“Carnivore” by Jonathan Lyon— A New Kind of Thriller

Lyon, Jonathan. “Carnivore”, HarperCollins 360, 2017.

A New Kind of Thriller

Amos Lassen

Leander suffers from fibromyalgia and lives in constant pain and his personal therapy is very strange. He manipulates, tortures and emotionally devastates his ‘victims’ as he tries to deal with his own physical and emotional situation. While his pain his chronic, he uses sex, control and class A drugs to try to cover it up.

At times, the plot becomes quite violent as Leander tries to become high and disguise what he feels. He intentionally and constantly puts himself into dangerous and sadistic situations that he describes in great detail. This is a disturbing story that is written in gorgeous prose with vivid imagery and a lot of brutality that is upsetting, unsettling and overwhelmingly sadistic; not the kind of book you read before bed.

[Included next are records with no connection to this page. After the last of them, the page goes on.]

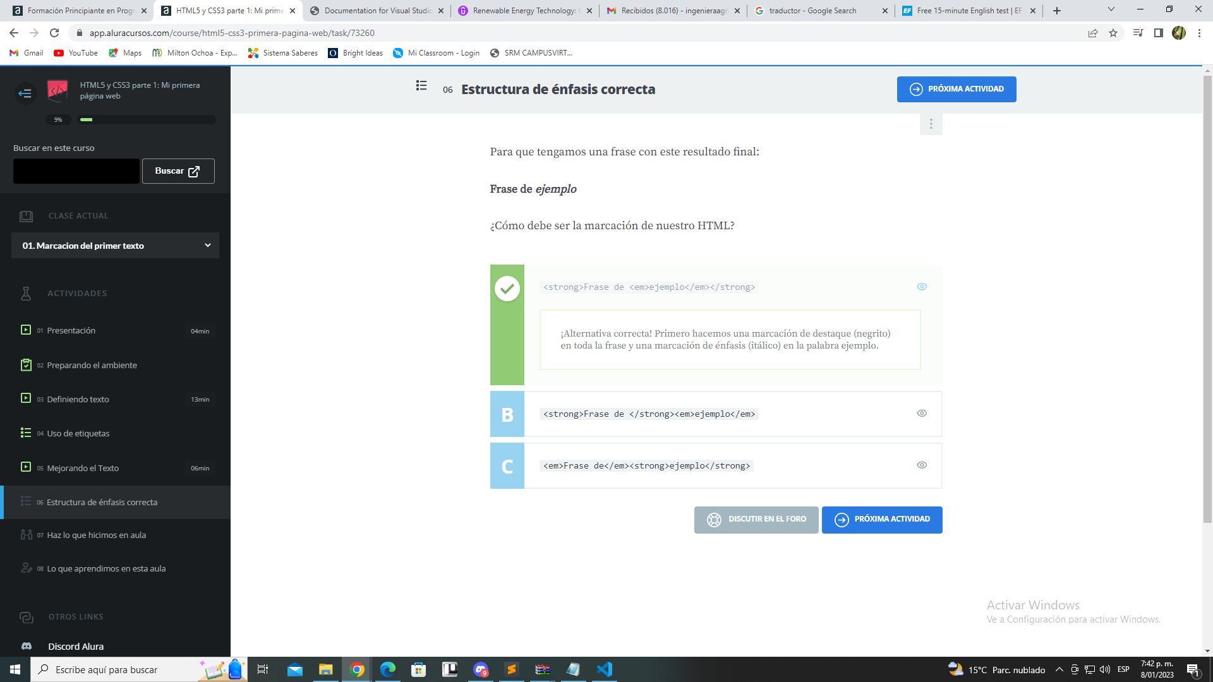The image size is (1213, 682).
Task: Click the three-dots options menu icon
Action: [x=931, y=124]
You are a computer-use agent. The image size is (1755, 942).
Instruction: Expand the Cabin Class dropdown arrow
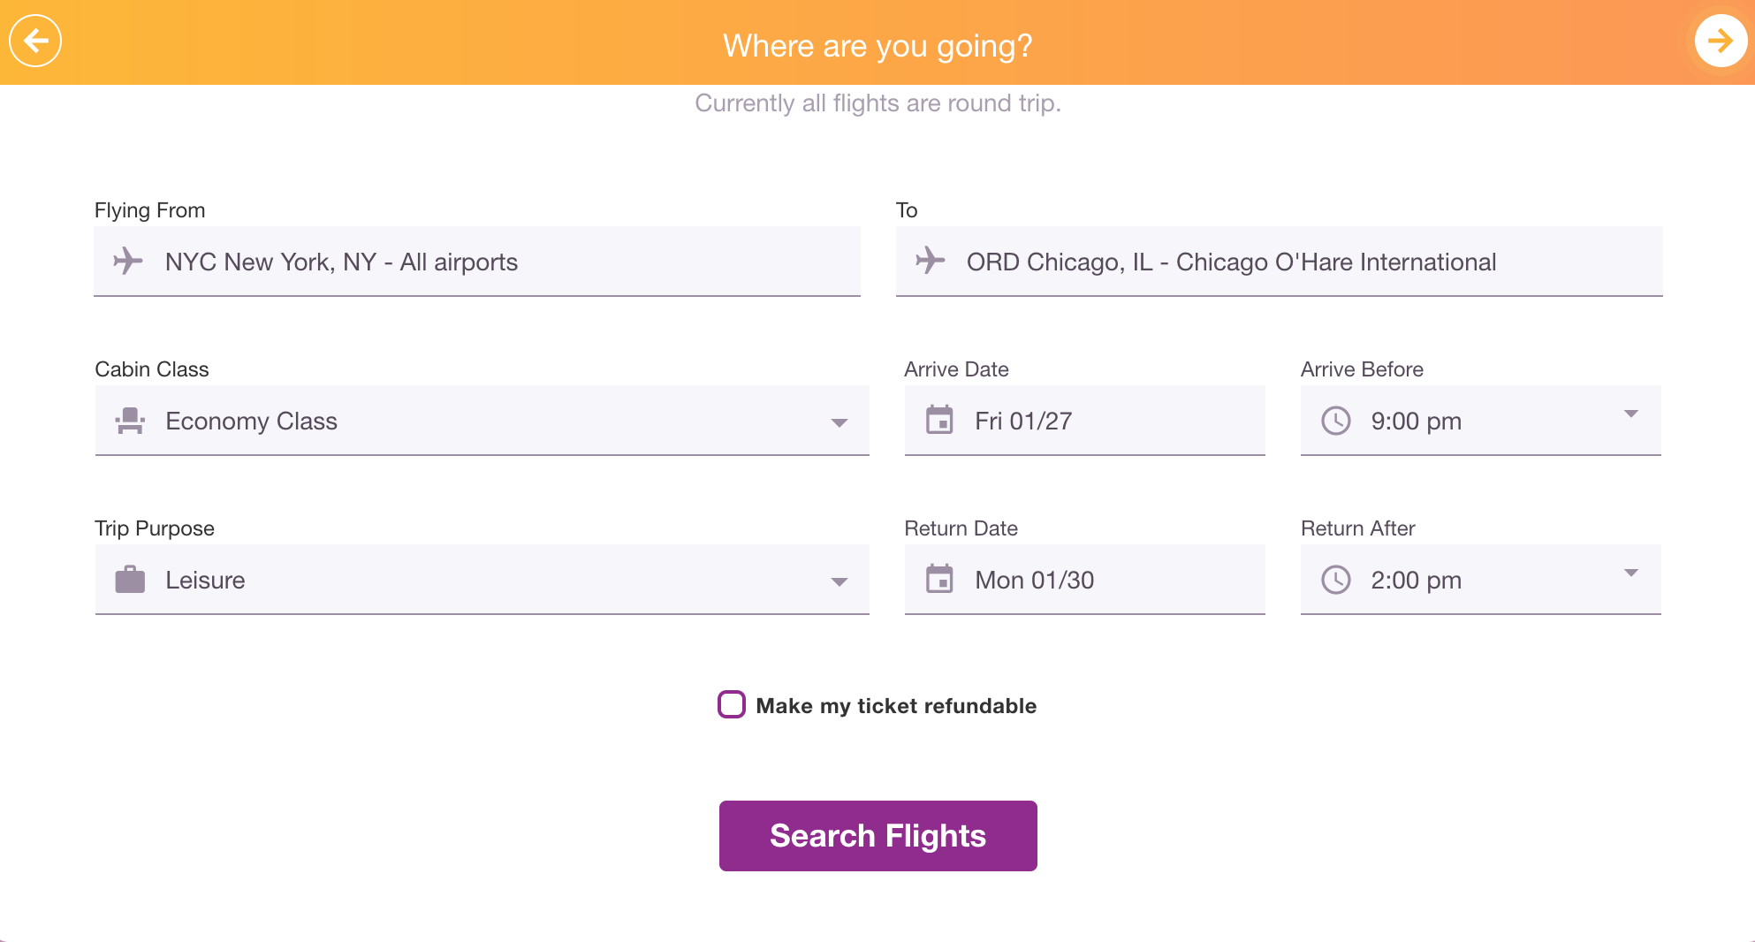(840, 422)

Leander is wise, manipulative, intelligent and totally without morals. He is drawn to the most notorious, violent criminal in London and soon the loves of the two men are intertwined to the detriment of all who become involved with the pair. Drugs, murder, anal rape and sex seems to become a way of life for the two. They are detached emotionally from the violence they partake in and while it is disturbing to read, it is never gratuitous, salacious or pornographic.

I am not sure how to describe or even summarize the plot because this is one of those books that pulls you in and keeps you reading without, at first, understanding what is going on. We are simply pulled into a world that is much unlike our own yet we dare not leave.

The prose is of such horror, beauty and madness that it is difficult to dwell on them. Almost all of the characters are unlikeable but have been drawn in a way that makes us look at them. Leander makes us totally aware that he is a messed up person who is seductive who sells himself so that he can buy heroin to ease his physical pain. He is handsome, insane and totally dysfunctional yet I could not turn away from him.

Leander pulls us along with him as he manipulates the lives of others. His internal monologues are twisted rantings and he is both strong and weak because of his ailment. I do not yet know why I really liked this book; I suppose as it settles into my mind I will find that out.

I had to look away from the text several times so it is important to realize that this is not a book for everyone.